Participating in the beta program is Cary, North Carolina-based business intelligence vendor SAS Institute Inc. The company is interested in using the offering for both its internal R&D cloud environment, and external customer-facing uses. Cheryl Doninger, SAS’ research & development director for enterprise computing infrastructure, said the company is hoping to learn from running its R&D operations in the cloud before rolling out other areas of the infrastructure, like those that are production-oriented or interface with customers.
On the external customer-facing front, Doninger said in recent years the company has expanded its services to customers to include “full-blown” grid capabilities. Some customers have already set up their own private clouds, said Doninger, and “we very much see the private cloud deployment as a place where a lot of our customers are going to be moving in the near future.”
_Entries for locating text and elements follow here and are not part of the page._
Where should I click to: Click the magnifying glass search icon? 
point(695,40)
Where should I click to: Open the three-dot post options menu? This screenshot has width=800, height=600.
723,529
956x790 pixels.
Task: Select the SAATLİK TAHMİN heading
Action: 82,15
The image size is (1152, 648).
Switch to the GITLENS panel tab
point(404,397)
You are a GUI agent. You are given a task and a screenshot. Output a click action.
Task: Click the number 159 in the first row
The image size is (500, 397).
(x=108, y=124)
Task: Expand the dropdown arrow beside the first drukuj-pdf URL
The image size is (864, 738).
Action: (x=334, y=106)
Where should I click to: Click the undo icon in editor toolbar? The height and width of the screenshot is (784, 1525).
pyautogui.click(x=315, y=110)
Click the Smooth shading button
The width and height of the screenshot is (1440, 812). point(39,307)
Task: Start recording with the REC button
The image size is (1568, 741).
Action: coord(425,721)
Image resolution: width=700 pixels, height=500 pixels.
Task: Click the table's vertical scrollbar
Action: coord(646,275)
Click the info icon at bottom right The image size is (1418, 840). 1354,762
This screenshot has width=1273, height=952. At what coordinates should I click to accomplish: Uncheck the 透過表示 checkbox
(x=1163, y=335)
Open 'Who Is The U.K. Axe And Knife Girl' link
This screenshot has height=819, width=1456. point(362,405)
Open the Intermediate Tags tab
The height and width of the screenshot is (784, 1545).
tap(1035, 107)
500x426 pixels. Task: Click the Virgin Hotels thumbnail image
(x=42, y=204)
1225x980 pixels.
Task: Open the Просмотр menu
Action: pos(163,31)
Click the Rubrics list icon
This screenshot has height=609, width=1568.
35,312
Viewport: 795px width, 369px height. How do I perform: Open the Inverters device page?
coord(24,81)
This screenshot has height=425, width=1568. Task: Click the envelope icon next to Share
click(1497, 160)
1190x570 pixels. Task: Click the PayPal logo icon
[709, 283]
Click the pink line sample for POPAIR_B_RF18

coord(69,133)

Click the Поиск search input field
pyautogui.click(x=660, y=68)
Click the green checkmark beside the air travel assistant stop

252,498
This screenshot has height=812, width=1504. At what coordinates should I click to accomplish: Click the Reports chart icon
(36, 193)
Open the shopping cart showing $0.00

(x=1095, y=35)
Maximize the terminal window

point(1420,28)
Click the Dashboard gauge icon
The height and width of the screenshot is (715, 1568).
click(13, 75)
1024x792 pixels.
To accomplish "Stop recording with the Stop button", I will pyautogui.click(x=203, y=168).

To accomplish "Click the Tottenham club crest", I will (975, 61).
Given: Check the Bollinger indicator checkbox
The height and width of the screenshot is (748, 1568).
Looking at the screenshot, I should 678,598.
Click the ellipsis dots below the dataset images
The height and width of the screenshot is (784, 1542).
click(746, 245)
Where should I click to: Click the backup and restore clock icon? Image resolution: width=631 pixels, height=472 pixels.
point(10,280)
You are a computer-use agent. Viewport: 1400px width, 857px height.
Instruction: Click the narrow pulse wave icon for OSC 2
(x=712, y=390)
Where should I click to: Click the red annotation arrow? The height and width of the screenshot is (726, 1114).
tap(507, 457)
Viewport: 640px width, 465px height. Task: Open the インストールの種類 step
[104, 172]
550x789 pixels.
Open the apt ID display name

In using Platform ISF, SAS seeks to resolve a set of challenges that exist for both the internal R&D cloud environment and managing customer private clouds, said Doninger. Quickly provisioning large numbers of systems is important to such initiatives, she said, especially when groups work on different areas and use different product sets. “There’s a need to be able to quickly change the personalities of the compute resource to meet one group’s needs,” she said.
Zhou said the company worked with close to a 100 user companies to derive vertical-specific requirements for the beta release. The company plans to formerly ship the product in the fall of 2009 along with more enterprise capabilities, he said.